- **Directions for this task**: Your task is to output, without alteration, each line from the one containing "The width and height of the screenshot is (968, 1290)." through the final line of the records below.

- **The records**:
▼▼▼

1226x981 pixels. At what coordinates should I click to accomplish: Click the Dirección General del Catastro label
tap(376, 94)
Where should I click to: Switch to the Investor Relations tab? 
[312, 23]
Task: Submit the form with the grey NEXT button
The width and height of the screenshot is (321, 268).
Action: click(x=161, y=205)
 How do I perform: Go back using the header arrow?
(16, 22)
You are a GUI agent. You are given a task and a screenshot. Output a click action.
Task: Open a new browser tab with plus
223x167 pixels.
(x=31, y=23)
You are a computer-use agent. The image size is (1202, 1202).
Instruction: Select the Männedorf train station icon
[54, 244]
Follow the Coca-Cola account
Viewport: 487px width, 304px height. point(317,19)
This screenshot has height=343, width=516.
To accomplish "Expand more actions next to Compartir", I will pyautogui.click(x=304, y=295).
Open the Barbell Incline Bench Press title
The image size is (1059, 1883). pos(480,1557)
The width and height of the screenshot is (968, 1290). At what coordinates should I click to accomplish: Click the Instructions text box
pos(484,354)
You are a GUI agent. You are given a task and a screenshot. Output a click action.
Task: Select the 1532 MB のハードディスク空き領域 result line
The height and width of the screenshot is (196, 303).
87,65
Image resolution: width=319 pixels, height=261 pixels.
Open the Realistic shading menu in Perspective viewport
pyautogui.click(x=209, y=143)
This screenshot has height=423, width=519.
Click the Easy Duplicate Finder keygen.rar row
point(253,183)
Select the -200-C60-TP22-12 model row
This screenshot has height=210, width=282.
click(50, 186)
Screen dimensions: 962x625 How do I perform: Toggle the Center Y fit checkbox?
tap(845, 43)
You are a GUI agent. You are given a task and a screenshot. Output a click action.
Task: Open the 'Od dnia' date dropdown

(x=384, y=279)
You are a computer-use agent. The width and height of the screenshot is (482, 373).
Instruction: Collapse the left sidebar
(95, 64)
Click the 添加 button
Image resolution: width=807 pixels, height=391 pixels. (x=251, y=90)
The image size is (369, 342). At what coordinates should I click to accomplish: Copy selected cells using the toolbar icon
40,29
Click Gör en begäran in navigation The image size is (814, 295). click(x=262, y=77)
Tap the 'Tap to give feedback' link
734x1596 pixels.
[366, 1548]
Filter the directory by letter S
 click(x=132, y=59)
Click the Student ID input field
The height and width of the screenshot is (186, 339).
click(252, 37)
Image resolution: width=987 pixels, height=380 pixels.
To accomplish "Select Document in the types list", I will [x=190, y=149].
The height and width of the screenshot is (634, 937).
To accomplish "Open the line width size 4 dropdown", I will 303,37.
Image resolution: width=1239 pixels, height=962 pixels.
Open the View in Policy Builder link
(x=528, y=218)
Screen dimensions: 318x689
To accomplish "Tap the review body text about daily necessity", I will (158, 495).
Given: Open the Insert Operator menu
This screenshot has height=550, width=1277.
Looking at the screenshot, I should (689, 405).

▲▲▲

- **Your solution**:
The width and height of the screenshot is (968, 1290). At what coordinates should I click to accomplish: Click the Instructions text box
pos(484,354)
You are a GUI agent. You are given a task and a screenshot. Output a click action.
Task: Select the 1532 MB のハードディスク空き領域 result line
The height and width of the screenshot is (196, 303).
87,65
Image resolution: width=319 pixels, height=261 pixels.
Open the Realistic shading menu in Perspective viewport
pyautogui.click(x=209, y=143)
This screenshot has height=423, width=519.
Click the Easy Duplicate Finder keygen.rar row
point(253,183)
Select the -200-C60-TP22-12 model row
This screenshot has height=210, width=282.
click(50, 186)
Screen dimensions: 962x625 How do I perform: Toggle the Center Y fit checkbox?
tap(845, 43)
You are a GUI agent. You are given a task and a screenshot. Output a click action.
Task: Open the 'Od dnia' date dropdown

(x=384, y=279)
You are a computer-use agent. The width and height of the screenshot is (482, 373).
Instruction: Collapse the left sidebar
(95, 64)
Click the 添加 button
Image resolution: width=807 pixels, height=391 pixels. (x=251, y=90)
The image size is (369, 342). At what coordinates should I click to accomplish: Copy selected cells using the toolbar icon
40,29
Click Gör en begäran in navigation The image size is (814, 295). click(x=262, y=77)
Tap the 'Tap to give feedback' link
734x1596 pixels.
[366, 1548]
Filter the directory by letter S
 click(x=132, y=59)
Click the Student ID input field
The height and width of the screenshot is (186, 339).
click(252, 37)
Image resolution: width=987 pixels, height=380 pixels.
To accomplish "Select Document in the types list", I will [x=190, y=149].
The height and width of the screenshot is (634, 937).
To accomplish "Open the line width size 4 dropdown", I will 303,37.
Image resolution: width=1239 pixels, height=962 pixels.
Open the View in Policy Builder link
(x=528, y=218)
Screen dimensions: 318x689
To accomplish "Tap the review body text about daily necessity", I will (158, 495).
Given: Open the Insert Operator menu
This screenshot has height=550, width=1277.
Looking at the screenshot, I should (689, 405).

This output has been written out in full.